The government argues
that this tool protects citizens from mobile theft and digital fraud. But
critics—from the Opposition to even many right-leaning commentators - ask a
deeper question:
Why must
such an app be compulsory? And why must turning it off be treated like a
punishable act?
For the first time, major
smartphone manufacturers would be forced to pre-load an app that cannot be
removed by the user - placing India in the same category as countries known for
heavy-handed digital control. Those using older phones would receive the app
through mandatory software updates.
In other words, citizens would carry a
permanent digital observer - at home, at work, in their cars, and in their most
private conversations.
A Shift from Privacy to Permanent Monitoring
Opposition leaders,
digital-rights advocates, and constitutional experts argue that such compulsory
surveillance violates the spirit of Article 21, which protects personal
liberty and privacy.
Some of the strongest warnings have come from voices not usually
critical of the government. Several commentators known for supporting
ruling-party policies expressed shock, calling such access “dangerous,”
“excessive,” and “a tool for tracking every citizen.”
Their
questions echo across the country:
- Why should an anti-theft tool require
microphone and camera access?
- Why must it override a user’s own privacy
settings?
- Who controls the backend of this data?
- Which agencies can view it, and under what
safeguards?
- How can citizens trust that such power will
not be misused?
These are not political attacks—they
are fundamental democratic anxieties.
The Shadow of Pegasus
The controversy
resurfaces memories of the Pegasus spyware episode that shook the nation. That
tool entered phones silently.
The new concern is that a
far more powerful application might now enter openly, backed by law,
making it impossible for a citizen to refuse.
The lesson learned from Pegasus seems
clear: If hidden surveillance creates backlash, legalising surveillance makes
it unstoppable.
From Democracy to Digital Custody?
Critics argue that
mandatory digital monitoring without opt-out provisions could gradually convert
citizens into unofficial detainees - not jailed, but constantly observed.
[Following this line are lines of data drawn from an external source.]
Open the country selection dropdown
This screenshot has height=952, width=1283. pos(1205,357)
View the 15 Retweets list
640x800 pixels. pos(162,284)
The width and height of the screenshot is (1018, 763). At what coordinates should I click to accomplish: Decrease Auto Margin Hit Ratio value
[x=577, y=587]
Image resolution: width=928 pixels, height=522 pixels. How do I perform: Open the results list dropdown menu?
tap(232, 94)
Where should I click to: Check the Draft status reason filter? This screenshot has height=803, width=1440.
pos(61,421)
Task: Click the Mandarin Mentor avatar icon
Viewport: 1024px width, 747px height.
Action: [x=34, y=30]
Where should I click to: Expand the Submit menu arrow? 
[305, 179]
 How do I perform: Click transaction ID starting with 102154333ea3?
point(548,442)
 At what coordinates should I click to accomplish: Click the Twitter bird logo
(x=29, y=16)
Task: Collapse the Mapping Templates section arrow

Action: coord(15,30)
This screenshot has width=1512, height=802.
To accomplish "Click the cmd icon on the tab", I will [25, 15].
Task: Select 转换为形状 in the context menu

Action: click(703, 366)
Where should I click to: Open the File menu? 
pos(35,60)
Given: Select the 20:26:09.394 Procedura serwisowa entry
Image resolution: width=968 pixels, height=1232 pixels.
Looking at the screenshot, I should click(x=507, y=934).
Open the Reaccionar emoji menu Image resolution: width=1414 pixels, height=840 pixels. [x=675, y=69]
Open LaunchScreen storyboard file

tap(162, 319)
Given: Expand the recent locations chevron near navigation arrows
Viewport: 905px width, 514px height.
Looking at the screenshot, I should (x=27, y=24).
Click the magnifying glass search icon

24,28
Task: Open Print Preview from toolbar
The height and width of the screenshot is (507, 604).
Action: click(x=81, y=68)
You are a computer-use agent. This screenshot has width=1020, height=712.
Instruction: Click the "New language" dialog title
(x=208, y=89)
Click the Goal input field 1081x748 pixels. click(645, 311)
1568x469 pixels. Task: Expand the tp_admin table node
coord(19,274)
A democracy functions on trust between
the citizen and the State. Compulsory surveillance reverses that equation: It
treats every citizen as a potential suspect.
If such an app can log
every message, monitor every call, note every location, and access every
digital move, the fear is not what it does today, but what future
governments could do tomorrow.
A Rare Moment of Shared Anxiety
The debate
has united unusual allies:
- Opposition parties calling it unconstitutional
- Civil society groups warning of misuse
- Ordinary citizens worried about privacy
- Right-wing commentators expressing shock
- Technology observers asking why users cannot disable it
Even the telecom
minister’s verbal assurance that the app “may not be un-installable” has not
calmed concerns, especially since official documents still warn that attempts
to remove it could invite legal consequences.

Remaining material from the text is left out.